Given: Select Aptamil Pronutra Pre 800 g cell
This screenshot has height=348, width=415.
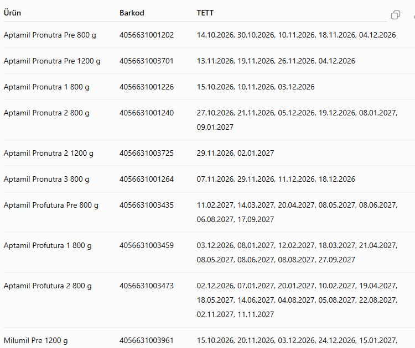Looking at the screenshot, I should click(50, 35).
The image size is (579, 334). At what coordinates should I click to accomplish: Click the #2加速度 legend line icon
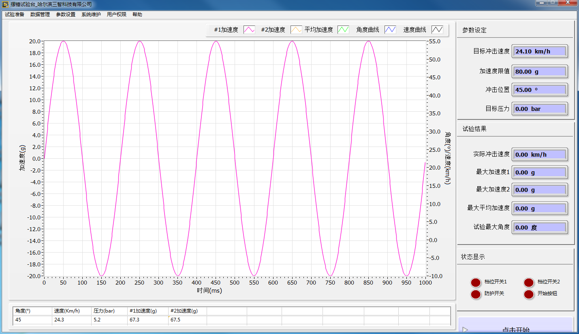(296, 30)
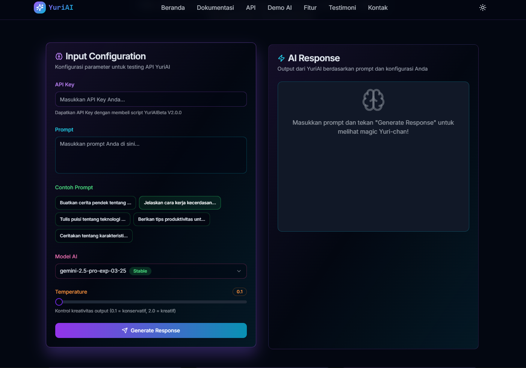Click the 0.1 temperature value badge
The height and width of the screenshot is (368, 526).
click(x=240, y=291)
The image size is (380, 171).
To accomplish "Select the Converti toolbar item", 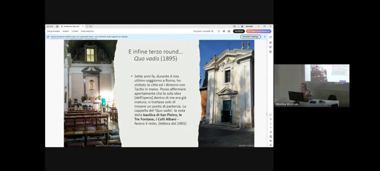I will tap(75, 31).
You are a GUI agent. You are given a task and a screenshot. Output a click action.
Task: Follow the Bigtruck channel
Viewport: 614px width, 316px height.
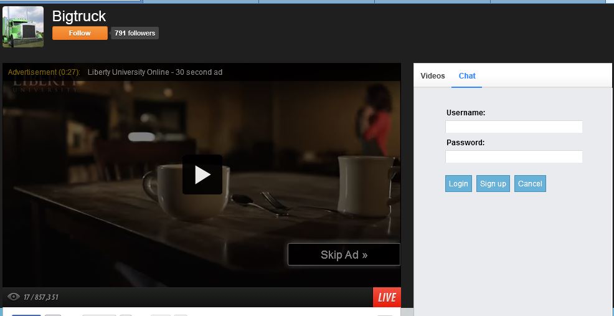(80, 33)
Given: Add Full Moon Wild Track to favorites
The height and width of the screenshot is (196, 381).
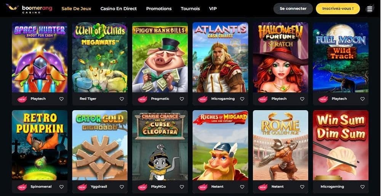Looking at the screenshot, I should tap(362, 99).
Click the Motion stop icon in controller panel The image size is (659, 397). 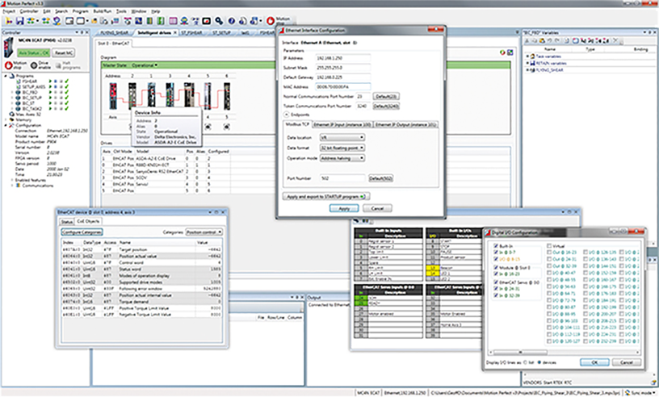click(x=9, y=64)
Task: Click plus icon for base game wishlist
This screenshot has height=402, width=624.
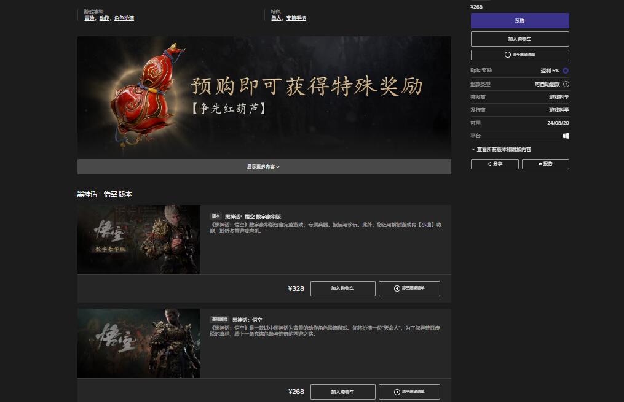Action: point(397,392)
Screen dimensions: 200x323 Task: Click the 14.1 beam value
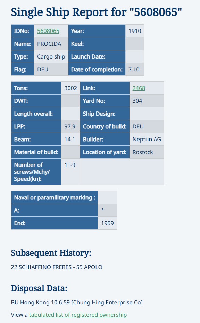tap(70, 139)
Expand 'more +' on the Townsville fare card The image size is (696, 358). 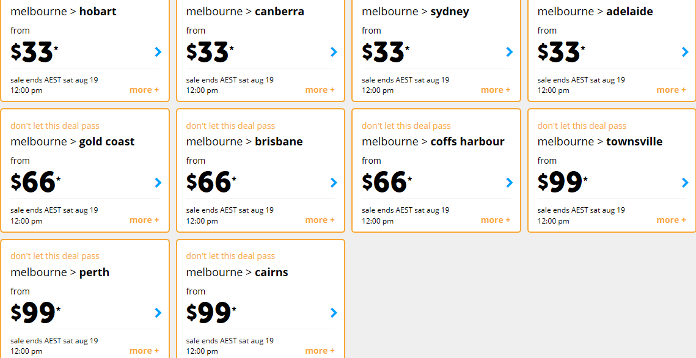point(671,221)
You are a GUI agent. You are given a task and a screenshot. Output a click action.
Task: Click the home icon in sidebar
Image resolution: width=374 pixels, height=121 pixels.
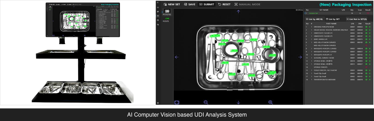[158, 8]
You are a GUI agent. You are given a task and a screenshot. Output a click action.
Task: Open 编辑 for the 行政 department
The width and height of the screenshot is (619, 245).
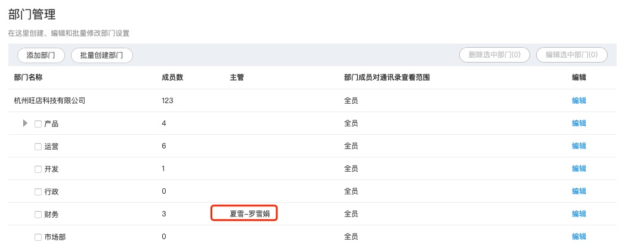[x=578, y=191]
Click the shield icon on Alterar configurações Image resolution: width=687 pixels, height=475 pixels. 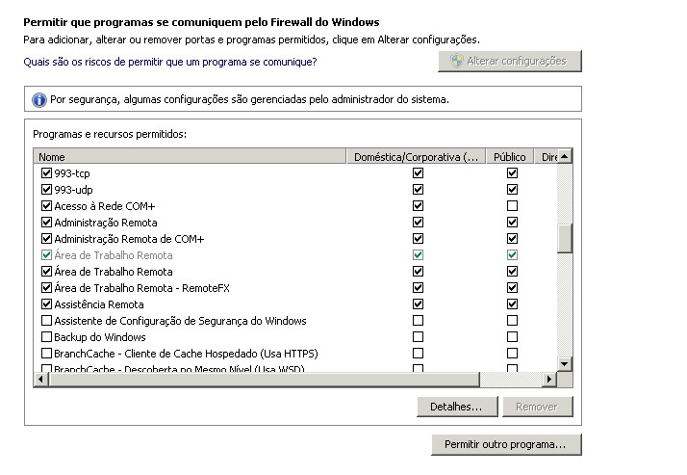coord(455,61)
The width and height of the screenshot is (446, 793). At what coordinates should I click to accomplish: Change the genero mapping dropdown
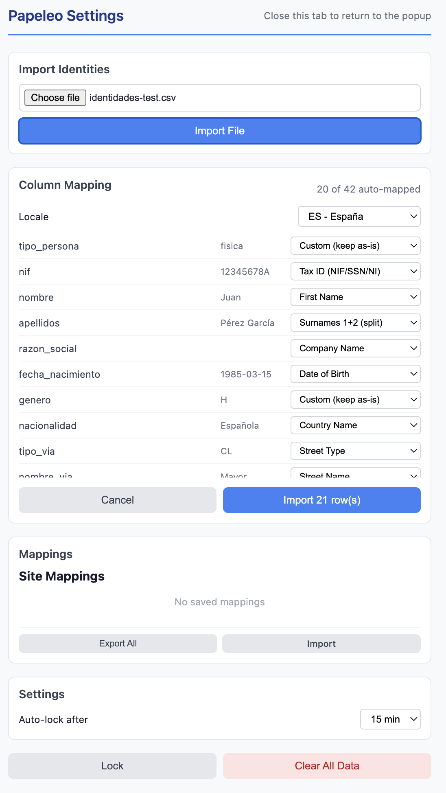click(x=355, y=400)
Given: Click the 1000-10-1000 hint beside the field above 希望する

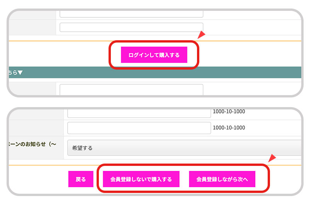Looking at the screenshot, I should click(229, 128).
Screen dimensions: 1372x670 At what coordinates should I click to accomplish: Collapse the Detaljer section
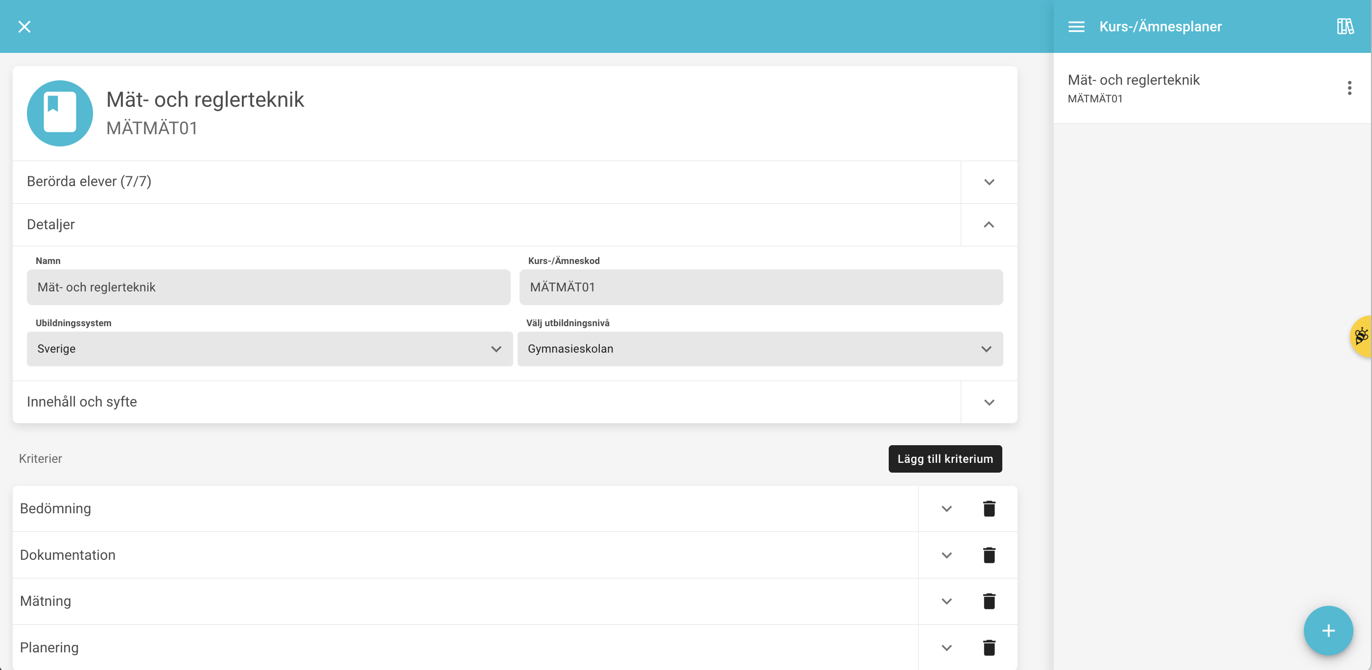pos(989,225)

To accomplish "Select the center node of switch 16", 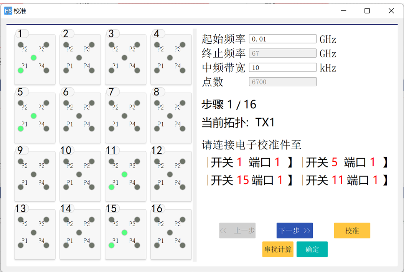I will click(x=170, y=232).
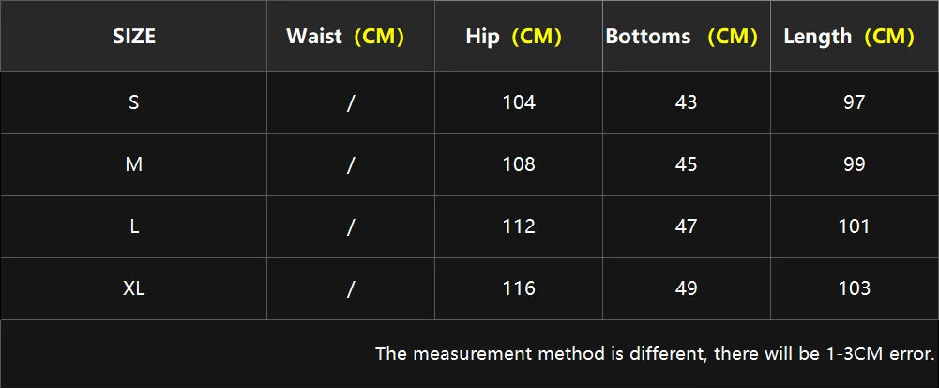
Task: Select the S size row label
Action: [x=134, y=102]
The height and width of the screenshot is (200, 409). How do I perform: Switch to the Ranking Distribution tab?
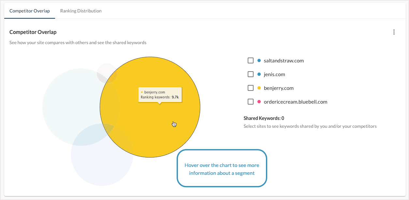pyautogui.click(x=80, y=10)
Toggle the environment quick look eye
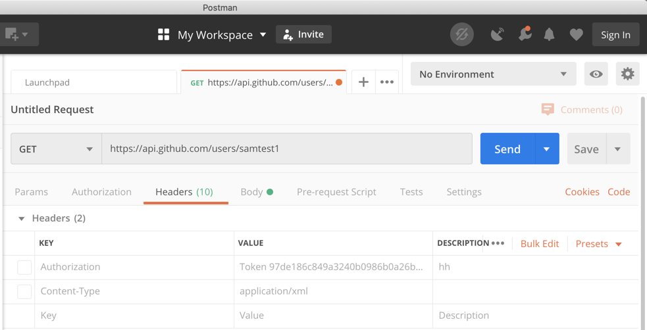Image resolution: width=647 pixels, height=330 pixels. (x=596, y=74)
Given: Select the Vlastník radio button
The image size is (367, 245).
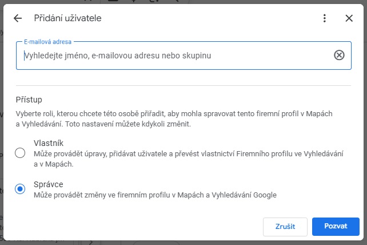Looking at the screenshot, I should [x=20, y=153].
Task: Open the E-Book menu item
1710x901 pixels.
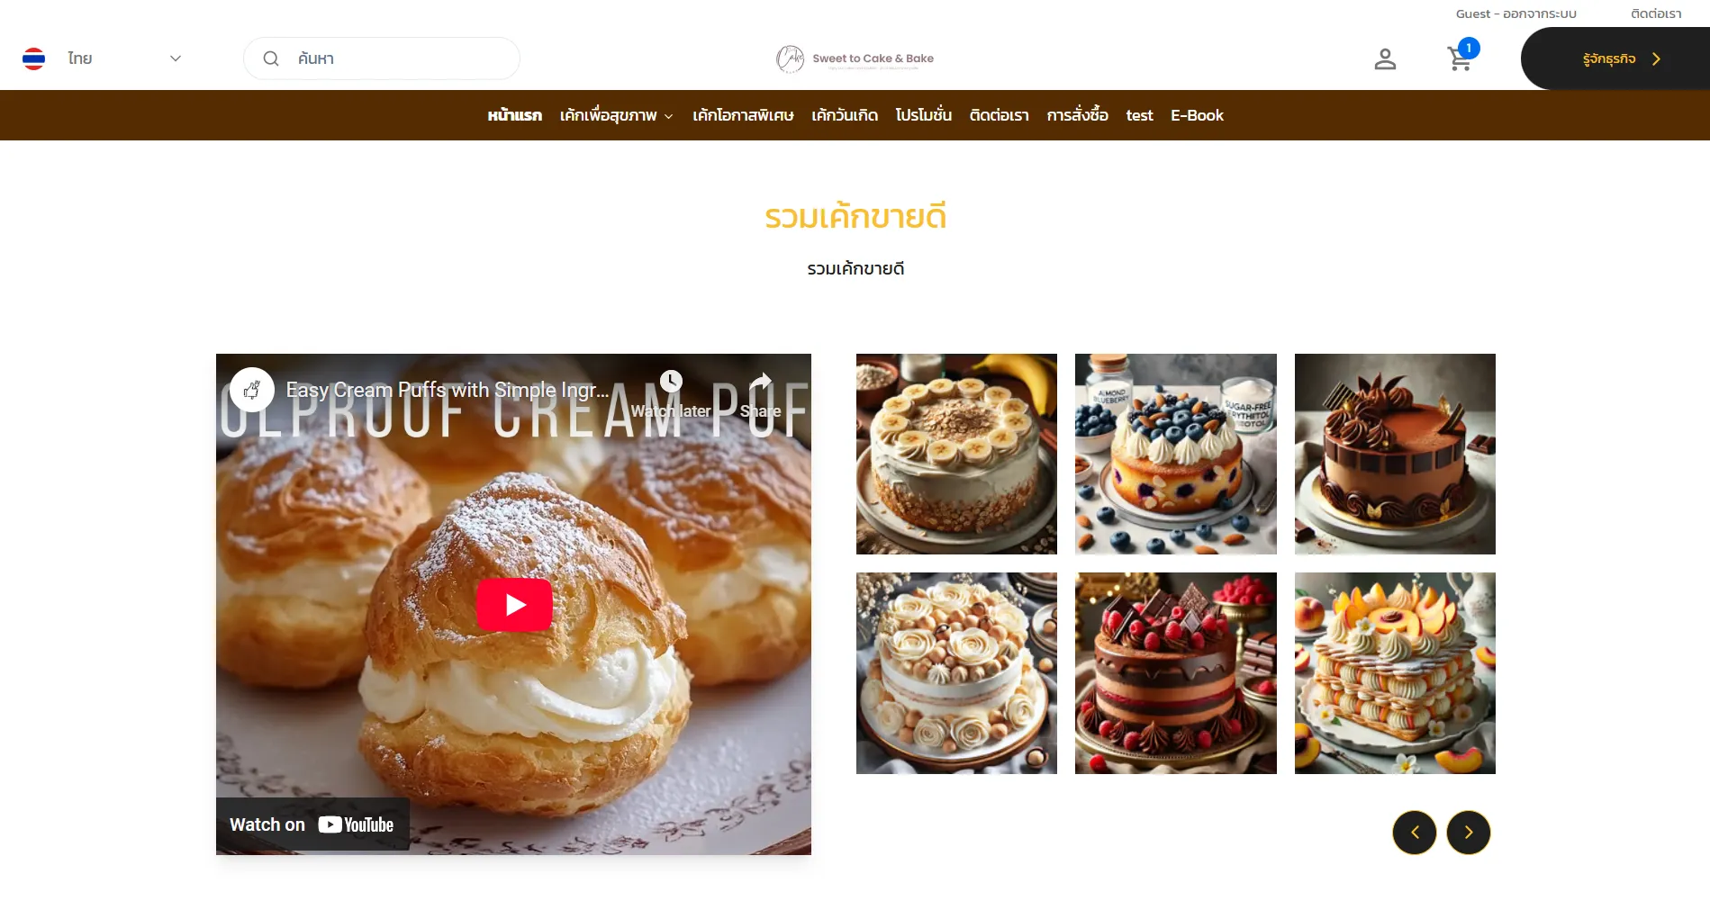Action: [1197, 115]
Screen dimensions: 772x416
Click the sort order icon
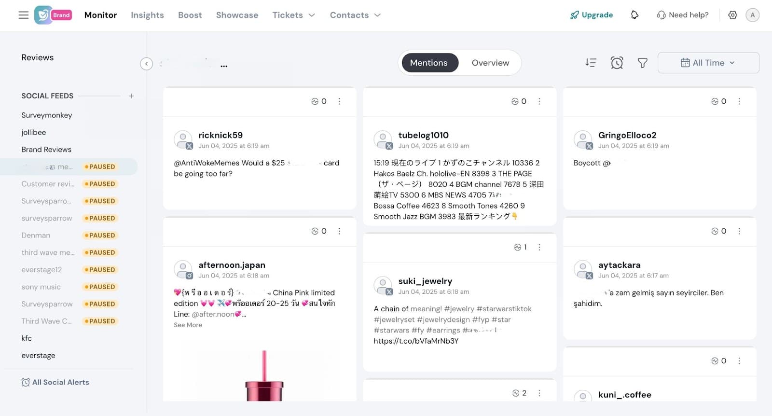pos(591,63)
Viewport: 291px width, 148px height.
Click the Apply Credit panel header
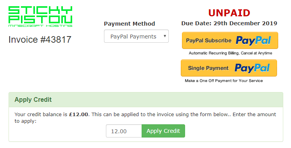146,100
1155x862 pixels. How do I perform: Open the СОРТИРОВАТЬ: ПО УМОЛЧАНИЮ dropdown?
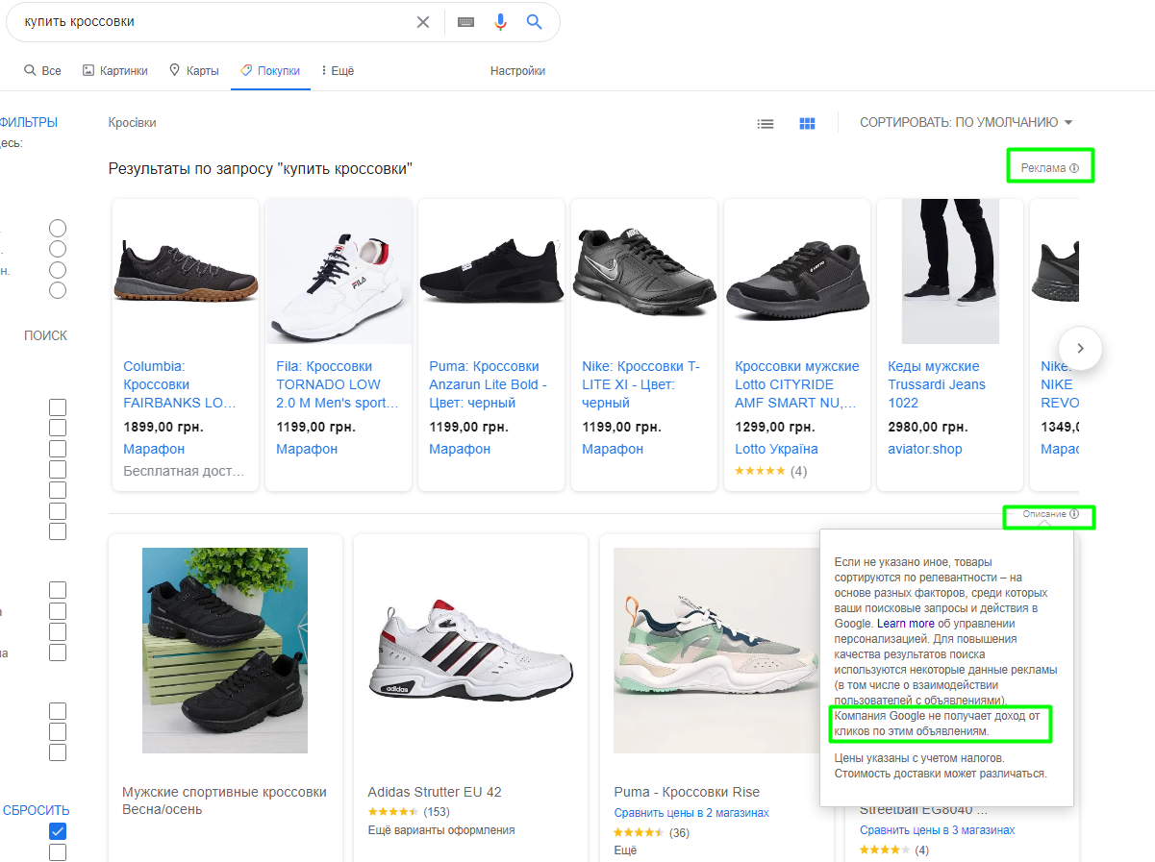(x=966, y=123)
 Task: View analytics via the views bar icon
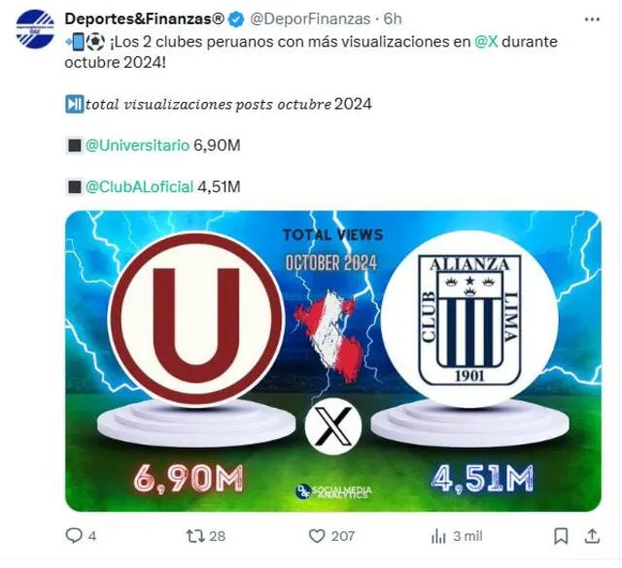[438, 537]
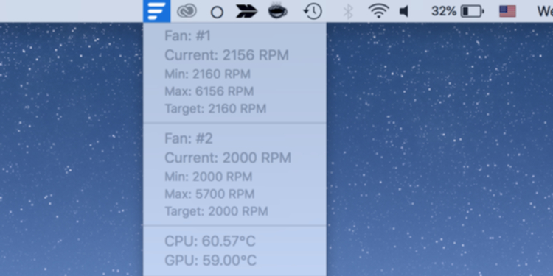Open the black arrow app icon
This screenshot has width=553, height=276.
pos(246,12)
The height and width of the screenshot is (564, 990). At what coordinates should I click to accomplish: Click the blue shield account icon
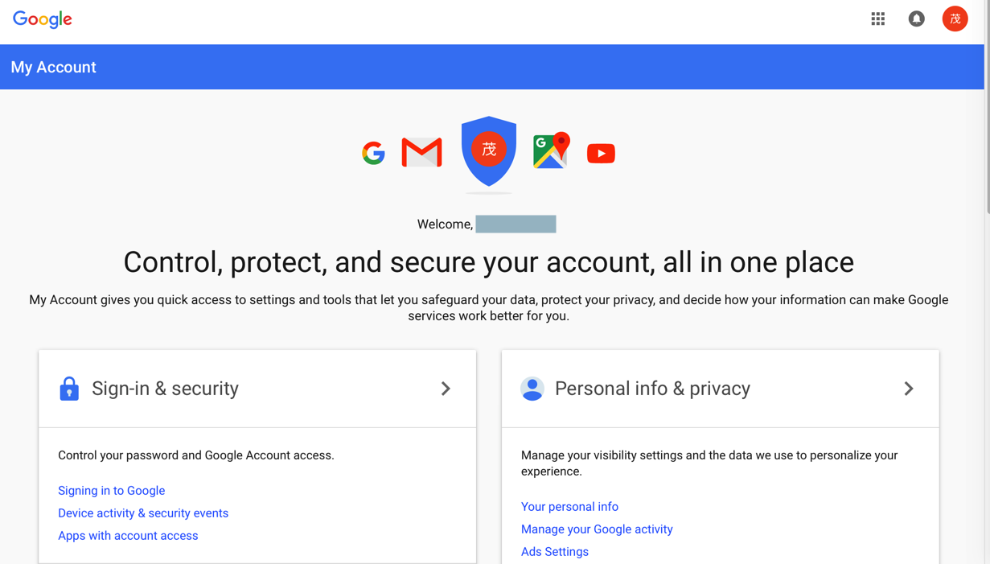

★ ★ ★ ★ ★ ★ ★

» DIRECTIONS FOR THIS TASK
Only lines belong in the copy: transcribe those from the start of the data through the line that contains "The image size is (380, 171).", and skip the pictures.

» WRITTEN ANSWER
Given: Select Aptamil Pronutra Pre 800 g cell
This screenshot has height=348, width=415.
Looking at the screenshot, I should click(50, 35).
The image size is (579, 334). At what coordinates should I click to accomplish: Click the #2加速度 legend line icon
(296, 30)
Click the 0.1 temperature value badge
The height and width of the screenshot is (368, 526).
click(x=240, y=291)
The image size is (380, 171).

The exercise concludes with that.